#### [Document]
☆ ☆ ☆ ☆
True, a shadow has fallen over the final week of Merkel’s campaign. Last Sunday there was a Bavarian state election where the local wing of her party won 100 out of 160 seats in Munich’s provincial parliament: quite a triumph in an electoral system almost the same as Scotland’s, that is, designed as a barrier to landslides. But the celebrations had to be somewhat muted because the landslide also crushed the liberal Free Democrats, who lost all their seats in Bavaria. And at the national level, the Free Democrats happen to be Merkel’s coalition partners. If they lose all their seats in Berlin’s Bundestag as well – something now quite on the cards – she will be pushed into a necessarily somewhat uncertain search for a new alliance.

That bothersome turn of events can still be averted. The Germans, like the Scots, are sophisticated tactical voters and perhaps enough Christian Democrats will switch their second preferences on the regional lists to save the Free Democrats from oblivion. But in each particular constituency it is always a fine judgment. Anyway, the chancellor’s message in the last days of the campaign is for people to give both their votes to her.

At all events, Merkel is set fair to embark on her third term in office and experience what is usually denied to most politicians: a chance to see some of her cherished policies come to fruition – or not, as the case may be with the euro. It is tempting to set her performance alongside that of the only comparable figure in recent political history, Margaret Thatcher.

When Maggie won her third election in 1987, a little less convincingly than the previous one, it was a sign the storm clouds were already starting to gather round her. They would at length release the deluge of pent-up resentment and resistance that swept her from office three years later. However, the outlook for Merkel could scarcely be sunnier.

She has no rivals inside her own party, and one of the reasons the main opposition party has been unable to make much headway is that it does not actually disagree with much of what she has been doing. The governing Christian Democrats look back on a tradition of social provision in return for economic discipline.
☆ ☆ ☆ ☆
#### [Data records]
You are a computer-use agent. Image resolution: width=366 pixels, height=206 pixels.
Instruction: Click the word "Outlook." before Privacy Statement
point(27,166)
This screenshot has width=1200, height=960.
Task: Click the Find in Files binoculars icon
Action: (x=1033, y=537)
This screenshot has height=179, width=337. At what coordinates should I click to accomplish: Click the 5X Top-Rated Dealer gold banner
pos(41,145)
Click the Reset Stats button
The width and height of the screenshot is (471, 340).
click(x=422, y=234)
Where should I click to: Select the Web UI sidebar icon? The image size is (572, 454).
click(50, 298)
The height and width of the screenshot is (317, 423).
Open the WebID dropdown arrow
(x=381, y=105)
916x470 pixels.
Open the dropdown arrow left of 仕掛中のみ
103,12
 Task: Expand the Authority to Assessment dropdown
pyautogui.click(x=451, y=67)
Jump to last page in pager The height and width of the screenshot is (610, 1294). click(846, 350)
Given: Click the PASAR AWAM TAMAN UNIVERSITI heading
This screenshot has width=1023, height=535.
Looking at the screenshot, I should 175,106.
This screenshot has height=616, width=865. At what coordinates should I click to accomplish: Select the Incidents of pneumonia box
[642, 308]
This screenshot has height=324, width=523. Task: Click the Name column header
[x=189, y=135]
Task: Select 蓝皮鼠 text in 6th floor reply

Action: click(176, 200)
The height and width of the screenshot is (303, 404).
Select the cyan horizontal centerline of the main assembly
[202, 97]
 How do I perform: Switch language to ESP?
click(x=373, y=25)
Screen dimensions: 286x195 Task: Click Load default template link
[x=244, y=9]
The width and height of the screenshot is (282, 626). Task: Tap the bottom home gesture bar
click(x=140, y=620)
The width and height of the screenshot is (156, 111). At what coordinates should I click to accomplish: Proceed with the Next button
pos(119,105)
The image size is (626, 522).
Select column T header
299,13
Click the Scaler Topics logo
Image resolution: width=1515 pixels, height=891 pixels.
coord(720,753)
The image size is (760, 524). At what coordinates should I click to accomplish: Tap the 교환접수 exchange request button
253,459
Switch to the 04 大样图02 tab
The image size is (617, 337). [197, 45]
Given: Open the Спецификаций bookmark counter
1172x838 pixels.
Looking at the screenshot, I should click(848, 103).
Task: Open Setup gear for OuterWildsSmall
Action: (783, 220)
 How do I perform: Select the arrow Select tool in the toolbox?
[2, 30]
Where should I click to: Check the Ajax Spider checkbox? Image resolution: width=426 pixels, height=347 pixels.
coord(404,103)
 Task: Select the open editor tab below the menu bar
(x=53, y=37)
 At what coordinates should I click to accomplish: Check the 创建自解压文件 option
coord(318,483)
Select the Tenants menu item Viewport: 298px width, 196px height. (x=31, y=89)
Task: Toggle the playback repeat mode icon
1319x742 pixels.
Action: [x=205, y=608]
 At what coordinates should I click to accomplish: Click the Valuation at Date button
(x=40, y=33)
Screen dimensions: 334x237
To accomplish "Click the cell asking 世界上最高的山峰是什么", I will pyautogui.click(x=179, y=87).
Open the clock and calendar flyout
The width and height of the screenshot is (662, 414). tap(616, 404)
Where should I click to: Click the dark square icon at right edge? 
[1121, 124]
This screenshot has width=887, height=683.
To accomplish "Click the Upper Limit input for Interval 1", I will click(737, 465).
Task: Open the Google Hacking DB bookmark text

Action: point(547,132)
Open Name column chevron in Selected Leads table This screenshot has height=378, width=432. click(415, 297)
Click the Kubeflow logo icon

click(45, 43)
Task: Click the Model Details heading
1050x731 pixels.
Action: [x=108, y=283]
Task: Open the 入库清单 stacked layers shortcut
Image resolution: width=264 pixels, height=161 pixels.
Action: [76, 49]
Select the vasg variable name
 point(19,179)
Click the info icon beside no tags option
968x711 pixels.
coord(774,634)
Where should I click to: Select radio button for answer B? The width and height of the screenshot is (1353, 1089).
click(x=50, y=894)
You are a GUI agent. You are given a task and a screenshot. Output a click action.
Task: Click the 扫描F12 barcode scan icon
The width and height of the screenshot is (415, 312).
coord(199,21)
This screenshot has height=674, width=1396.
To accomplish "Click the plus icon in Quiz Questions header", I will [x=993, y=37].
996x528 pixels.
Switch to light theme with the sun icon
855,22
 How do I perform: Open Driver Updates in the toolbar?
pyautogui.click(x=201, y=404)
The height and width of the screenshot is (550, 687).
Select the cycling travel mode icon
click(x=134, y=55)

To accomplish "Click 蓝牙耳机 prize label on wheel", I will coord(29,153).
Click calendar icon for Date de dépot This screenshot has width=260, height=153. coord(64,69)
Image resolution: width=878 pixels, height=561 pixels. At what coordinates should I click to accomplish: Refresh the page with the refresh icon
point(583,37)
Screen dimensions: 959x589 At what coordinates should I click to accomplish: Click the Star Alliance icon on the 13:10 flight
☆ ☆ ☆ ☆
#### [Challenge]
Write out the passage on Merkel's campaign again, everything from "True, a shadow" down to "a new alliance.", but switch "muted" to "subdued". Rely only on the passage on Merkel's campaign.

#### [Response below]
True, a shadow has fallen over the final week of Merkel’s campaign. Last Sunday there was a Bavarian state election where the local wing of her party won 100 out of 160 seats in Munich’s provincial parliament: quite a triumph in an electoral system almost the same as Scotland’s, that is, designed as a barrier to landslides. But the celebrations had to be somewhat subdued because the landslide also crushed the liberal Free Democrats, who lost all their seats in Bavaria. And at the national level, the Free Democrats happen to be Merkel’s coalition partners. If they lose all their seats in Berlin’s Bundestag as well – something now quite on the cards – she will be pushed into a necessarily somewhat uncertain search for a new alliance.